An exact, complete copy of the data is all that is needed.

DATA RECORDS:
[Start of Attachment]
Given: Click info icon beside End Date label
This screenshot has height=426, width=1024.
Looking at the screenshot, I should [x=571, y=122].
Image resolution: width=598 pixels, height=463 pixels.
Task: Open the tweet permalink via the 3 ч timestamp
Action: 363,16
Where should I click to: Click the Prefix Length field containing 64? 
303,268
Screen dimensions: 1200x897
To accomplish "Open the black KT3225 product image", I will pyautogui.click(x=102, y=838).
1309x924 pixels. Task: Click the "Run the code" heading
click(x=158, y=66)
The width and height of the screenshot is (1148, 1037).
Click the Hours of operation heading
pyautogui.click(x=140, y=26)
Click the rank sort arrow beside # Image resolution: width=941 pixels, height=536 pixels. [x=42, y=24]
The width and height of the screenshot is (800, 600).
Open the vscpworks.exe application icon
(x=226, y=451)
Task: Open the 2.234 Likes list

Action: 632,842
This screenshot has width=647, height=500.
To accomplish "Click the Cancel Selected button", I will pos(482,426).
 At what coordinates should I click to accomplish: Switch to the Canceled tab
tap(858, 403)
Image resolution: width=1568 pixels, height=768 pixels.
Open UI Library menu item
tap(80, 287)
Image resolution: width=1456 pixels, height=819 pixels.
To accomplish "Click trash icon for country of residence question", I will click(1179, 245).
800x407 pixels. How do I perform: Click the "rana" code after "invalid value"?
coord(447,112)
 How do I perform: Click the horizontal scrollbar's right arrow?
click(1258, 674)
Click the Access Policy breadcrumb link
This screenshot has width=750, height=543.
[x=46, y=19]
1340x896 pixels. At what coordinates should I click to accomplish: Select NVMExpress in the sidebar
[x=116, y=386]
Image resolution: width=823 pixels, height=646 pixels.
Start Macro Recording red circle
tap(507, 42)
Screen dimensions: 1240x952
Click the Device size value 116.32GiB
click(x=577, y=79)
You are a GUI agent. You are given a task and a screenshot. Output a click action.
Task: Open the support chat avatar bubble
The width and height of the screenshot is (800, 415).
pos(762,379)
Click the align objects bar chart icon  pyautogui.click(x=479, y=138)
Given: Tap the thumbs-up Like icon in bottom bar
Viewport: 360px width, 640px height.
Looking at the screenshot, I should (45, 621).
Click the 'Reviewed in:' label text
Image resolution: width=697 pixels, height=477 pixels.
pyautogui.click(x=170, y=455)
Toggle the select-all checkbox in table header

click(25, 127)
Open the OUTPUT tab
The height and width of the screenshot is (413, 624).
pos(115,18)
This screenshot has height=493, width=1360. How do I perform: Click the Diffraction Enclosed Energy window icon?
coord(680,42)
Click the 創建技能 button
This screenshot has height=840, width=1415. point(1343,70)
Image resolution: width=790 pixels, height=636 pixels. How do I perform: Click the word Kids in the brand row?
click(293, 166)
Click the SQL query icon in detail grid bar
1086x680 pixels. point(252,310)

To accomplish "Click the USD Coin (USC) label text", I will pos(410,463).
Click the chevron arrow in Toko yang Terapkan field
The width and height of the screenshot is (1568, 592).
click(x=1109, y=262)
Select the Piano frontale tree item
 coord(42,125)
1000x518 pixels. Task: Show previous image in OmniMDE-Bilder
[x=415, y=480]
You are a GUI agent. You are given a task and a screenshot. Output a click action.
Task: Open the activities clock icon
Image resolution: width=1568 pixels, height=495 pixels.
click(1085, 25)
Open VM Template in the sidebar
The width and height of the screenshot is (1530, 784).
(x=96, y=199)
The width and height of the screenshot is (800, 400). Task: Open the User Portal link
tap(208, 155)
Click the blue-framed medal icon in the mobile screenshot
[End of Attachment]
ANSWER BELOW:
Given: Click info icon beside End Date label
This screenshot has height=426, width=1024.
Looking at the screenshot, I should [x=571, y=122].
Image resolution: width=598 pixels, height=463 pixels.
Task: Open the tweet permalink via the 3 ч timestamp
Action: 363,16
Where should I click to: Click the Prefix Length field containing 64? 
303,268
Screen dimensions: 1200x897
To accomplish "Open the black KT3225 product image", I will pyautogui.click(x=102, y=838).
1309x924 pixels. Task: Click the "Run the code" heading
click(x=158, y=66)
The width and height of the screenshot is (1148, 1037).
Click the Hours of operation heading
pyautogui.click(x=140, y=26)
Click the rank sort arrow beside # Image resolution: width=941 pixels, height=536 pixels. [x=42, y=24]
The width and height of the screenshot is (800, 600).
Open the vscpworks.exe application icon
(x=226, y=451)
Task: Open the 2.234 Likes list

Action: 632,842
This screenshot has width=647, height=500.
To accomplish "Click the Cancel Selected button", I will pos(482,426).
 At what coordinates should I click to accomplish: Switch to the Canceled tab
tap(858, 403)
Image resolution: width=1568 pixels, height=768 pixels.
Open UI Library menu item
tap(80, 287)
Image resolution: width=1456 pixels, height=819 pixels.
To accomplish "Click trash icon for country of residence question", I will click(1179, 245).
800x407 pixels. How do I perform: Click the "rana" code after "invalid value"?
coord(447,112)
 How do I perform: Click the horizontal scrollbar's right arrow?
click(1258, 674)
Click the Access Policy breadcrumb link
This screenshot has width=750, height=543.
[x=46, y=19]
1340x896 pixels. At what coordinates should I click to accomplish: Select NVMExpress in the sidebar
[x=116, y=386]
Image resolution: width=823 pixels, height=646 pixels.
Start Macro Recording red circle
tap(507, 42)
Screen dimensions: 1240x952
Click the Device size value 116.32GiB
click(x=577, y=79)
You are a GUI agent. You are given a task and a screenshot. Output a click action.
Task: Open the support chat avatar bubble
The width and height of the screenshot is (800, 415).
pos(762,379)
Click the align objects bar chart icon  pyautogui.click(x=479, y=138)
Given: Tap the thumbs-up Like icon in bottom bar
Viewport: 360px width, 640px height.
Looking at the screenshot, I should (45, 621).
Click the 'Reviewed in:' label text
Image resolution: width=697 pixels, height=477 pixels.
pyautogui.click(x=170, y=455)
Toggle the select-all checkbox in table header

click(25, 127)
Open the OUTPUT tab
The height and width of the screenshot is (413, 624).
pos(115,18)
This screenshot has height=493, width=1360. How do I perform: Click the Diffraction Enclosed Energy window icon?
coord(680,42)
Click the 創建技能 button
This screenshot has height=840, width=1415. point(1343,70)
Image resolution: width=790 pixels, height=636 pixels. How do I perform: Click the word Kids in the brand row?
click(293, 166)
Click the SQL query icon in detail grid bar
1086x680 pixels. point(252,310)

To accomplish "Click the USD Coin (USC) label text", I will pos(410,463).
Click the chevron arrow in Toko yang Terapkan field
The width and height of the screenshot is (1568, 592).
click(x=1109, y=262)
Select the Piano frontale tree item
 coord(42,125)
1000x518 pixels. Task: Show previous image in OmniMDE-Bilder
[x=415, y=480]
You are a GUI agent. You are given a task and a screenshot. Output a click action.
Task: Open the activities clock icon
Image resolution: width=1568 pixels, height=495 pixels.
click(1085, 25)
Open VM Template in the sidebar
The width and height of the screenshot is (1530, 784).
(x=96, y=199)
The width and height of the screenshot is (800, 400). Task: Open the User Portal link
tap(208, 155)
Click the blue-framed medal icon in the mobile screenshot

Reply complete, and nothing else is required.